◆ ASSIGNED TASK 1:
Answer each question from the article on tea and fatty acid synthase:
(a) What version of the enzyme do bacteria contain?
(b) What is the substrate for FAS?
(c) Which tea extract did not inhibit FAS expression at the higher concentration?
◆ ASSIGNED TASK 2: Rewrite everything in the article on tea and fatty acid synthase from "The Durk Pearson" down to "human cancer cells.", replacing "lipogenesis" with "fat synthesis".
◆ ASSIGNED TASK 3: Continue the article on tea and fatty acid synthase from where it stops.
BEGIN EXTRACT PROVIDED
The Durk Pearson & Sandy Shaw®
Life Extension NewsTM
Volume 10 No.
1 • March 2007
Suppression of Fatty Acid Synthase in Breast Cancer Cells by Tea and Tea Polyphenols
Fatty acid synthase (FAS) is the final enzyme in the biochemical pathway for lipogenesis, synthesizing fats from glucose. It is highly conserved, as bacteria contain a version (FASII) of the same enzyme as is found in mammals. Importantly, FAS is overexpressed by many human cancers (such as breast, colon, ovary, lung, and prostate), and inhibition of FAS induces apoptosis (programmed cell death) in human cancer cells.
FAS inhibitors result in increased levels of malonyl-CoA, the substrate for FAS, because of reduced conversion of malonyl-CoA to fat. As we have discussed earlier, malonyl-CoA is an important signaling molecule that provides the brain with information concerning the availability of caloric fuel and thereby affects regulatory pathways for feeding and energy expenditure. When malonyl-CoA levels are high, feeding is suppressed and energy expenditure increased. In cancer cells, fatty acid synthesis is associated with markers of proliferation.
A recent paper reports that FAS is overexpressed in the malignant human breast carcinoma MCF-7 cells, and this expression is increased by concomitant expression of epidermal growth factor. In this study, the researchers found that, in cultures of MCF-7 cells, tea extracts from oolong, black, and green tea “seemed to stimulate the expression of FAS at a lower concentration (30 μg/ml). However, when the cells were exposed to a higher concentration of tea extracts (120 μg/ml), the expression of FAS was inhibited by green and black tea extracts, but not by the oolong tea extract.” Moreover, “In green tea catechins, only EGCG was found to reduce the amount of FAS protein significantly, by 76% at a dose of 30 μM … To our surprise, the black tea polyphenols TF-1, TF-2, and TF-3 [these are all theaflavins] actively downregulated FAS by 52, 69, and 87% at 30 μM, respectively. TF-3 was the most active in reducing the FAS protein.”
END EXTRACT PROVIDED
BEGIN GIVEN INFORMATION
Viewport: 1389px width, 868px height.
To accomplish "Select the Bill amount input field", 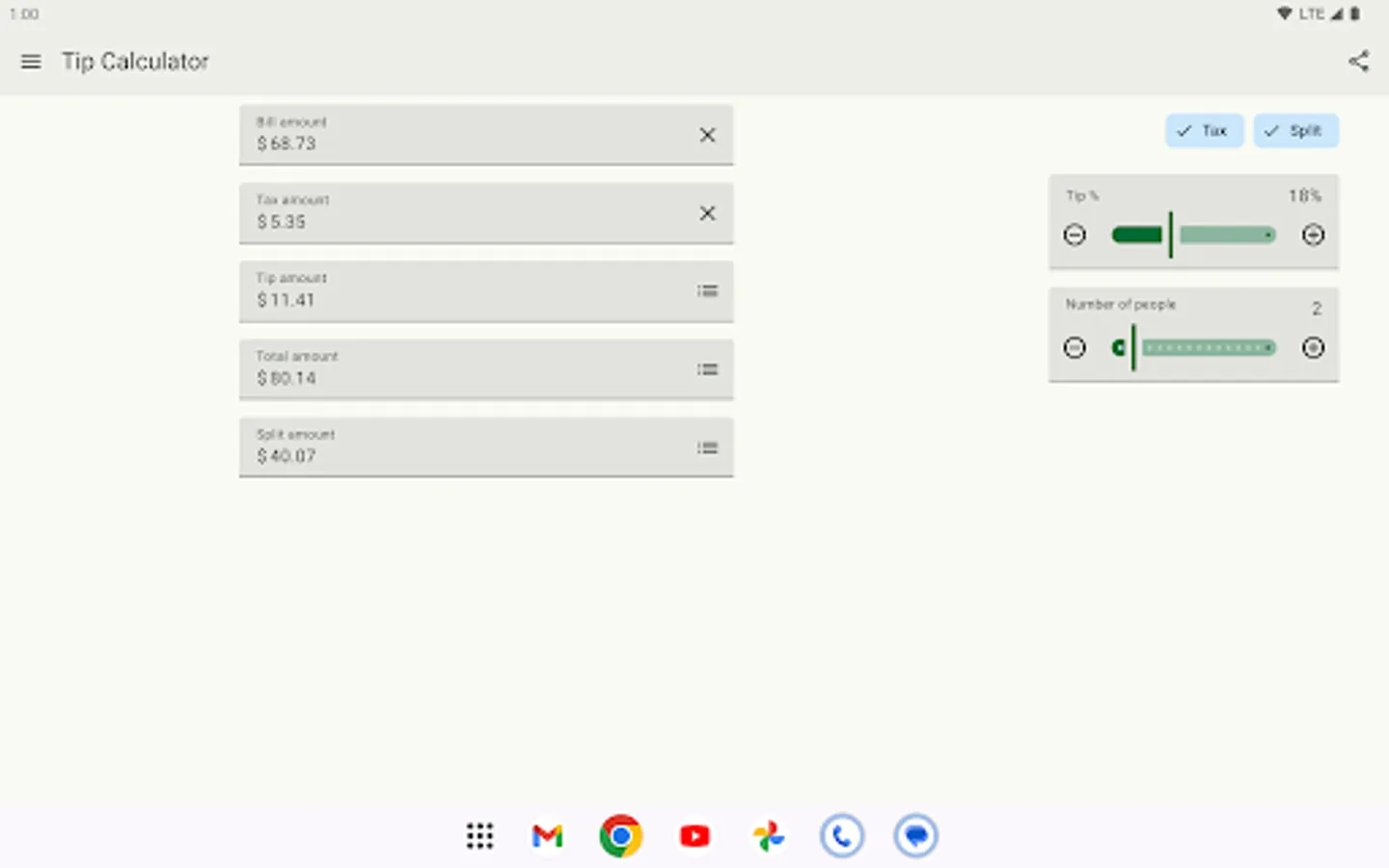I will [x=434, y=143].
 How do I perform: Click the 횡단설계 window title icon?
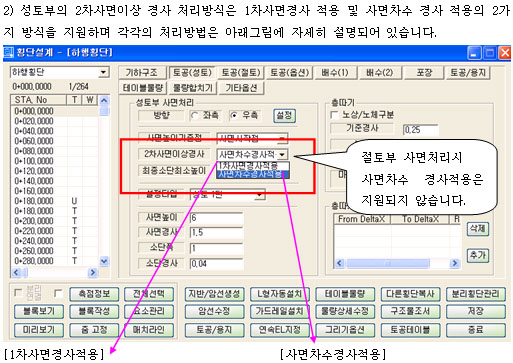pyautogui.click(x=8, y=53)
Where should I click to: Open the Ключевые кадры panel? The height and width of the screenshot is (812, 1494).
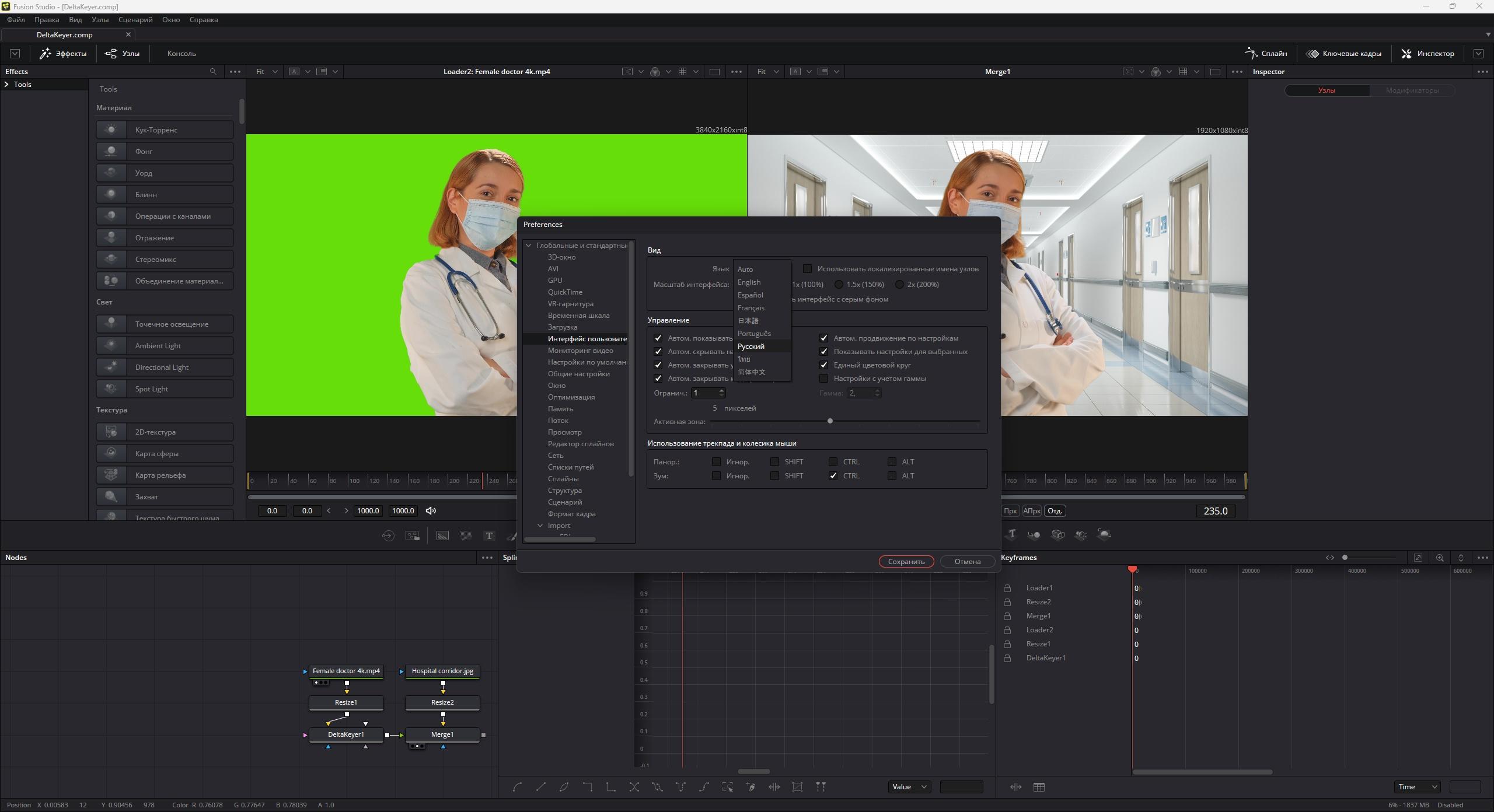tap(1343, 54)
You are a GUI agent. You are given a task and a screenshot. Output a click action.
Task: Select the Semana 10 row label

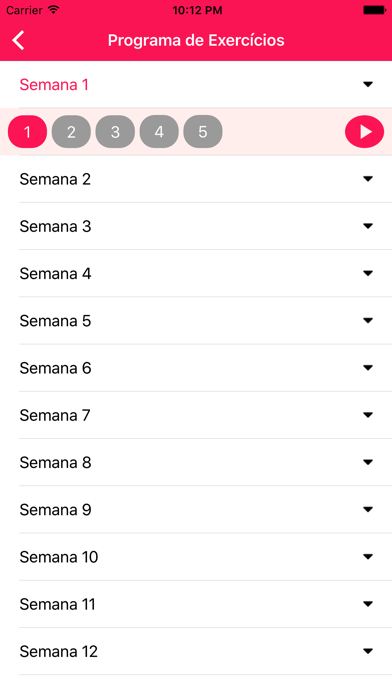coord(59,557)
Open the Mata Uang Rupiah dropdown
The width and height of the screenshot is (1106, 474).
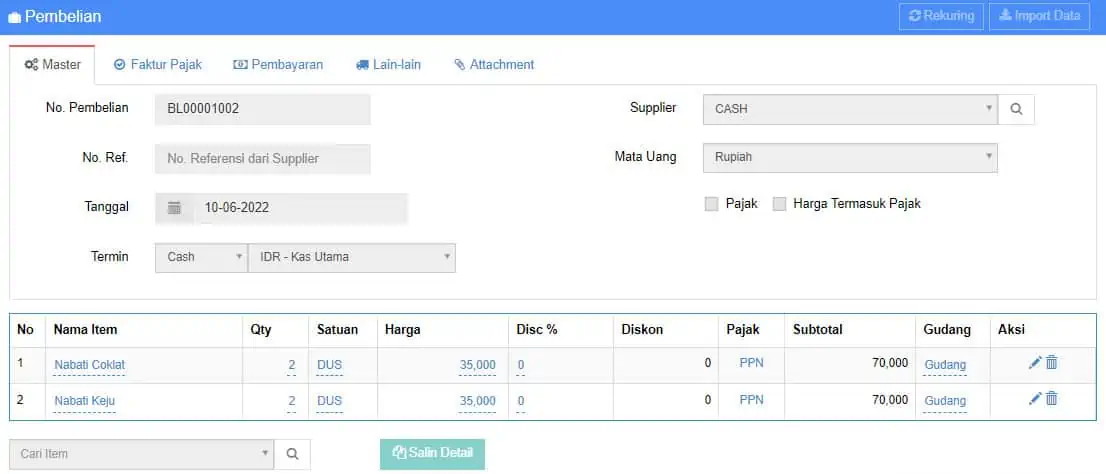tap(850, 157)
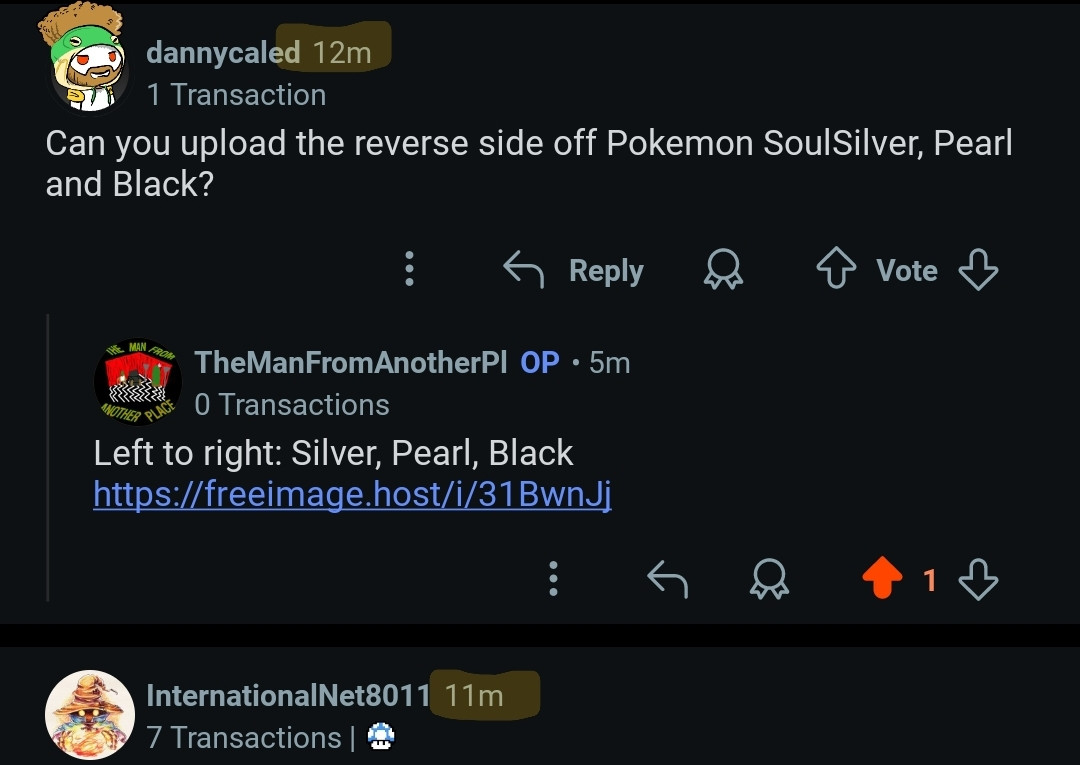Click mushroom flair icon beside 7 Transactions

[x=381, y=737]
END GIVEN INFORMATION
◆ RESPONSE BOX 1:
(a) FASII
(b) Malonyl-CoA
(c) The oolong tea extract

◆ RESPONSE BOX 2:
The Durk Pearson & Sandy Shaw®
Life Extension NewsTM
Volume 10 No.
1 • March 2007
Suppression of Fatty Acid Synthase in Breast Cancer Cells by Tea and Tea Polyphenols
Fatty acid synthase (FAS) is the final enzyme in the biochemical pathway for fat synthesis, synthesizing fats from glucose. It is highly conserved, as bacteria contain a version (FASII) of the same enzyme as is found in mammals. Importantly, FAS is overexpressed by many human cancers (such as breast, colon, ovary, lung, and prostate), and inhibition of FAS induces apoptosis (programmed cell death) in human cancer cells.

◆ RESPONSE BOX 3:
The authors also report that the suppression of epidermal growth factor-induced FAS protein by EGCG and TF-3 was also demonstrated in human hepatoblastoma HepG2 (a liver cancer line). Interestingly, they report that “It appeared that the expression of FAS in the HepG2 cells was more tightly regulated by insulin than by EGF [epidermal growth factor].” The insulin-enhanced FAS expression was significantly suppressed by EGCG and TF-3. The stimulation of FAS expression by insulin (at least in this human liver cancer line) may be one reason to suggest (as we have) that FAS inhibitors will work best with a low-glycemic-index diet.
It would also appear that the use of both green tea and black (fermented) tea would be most beneficial, as each type of tea contains its own (different) FAS inhibitors. It is not clear why oolong tea did not suppress FAS in this study; perhaps the particular type of oolong tea they used didn’t include the theaflavins as found in the black tea.
- Yeh et al. Suppression of fatty acid synthase in MCF-7 breast cancer cells by tea and tea polyphenols: a possible mechanism for their hypolipidemic effects. Pharmacogenom J 3:267-76 (2003).
- Thupari et al. Fatty acid synthase inhibition in human breast cancer cells leads to malonyl-CoA-induced inhibition of fatty acid oxidation and cytotoxicity. Biochem Biophys Res Commun 285:217-23 (2001).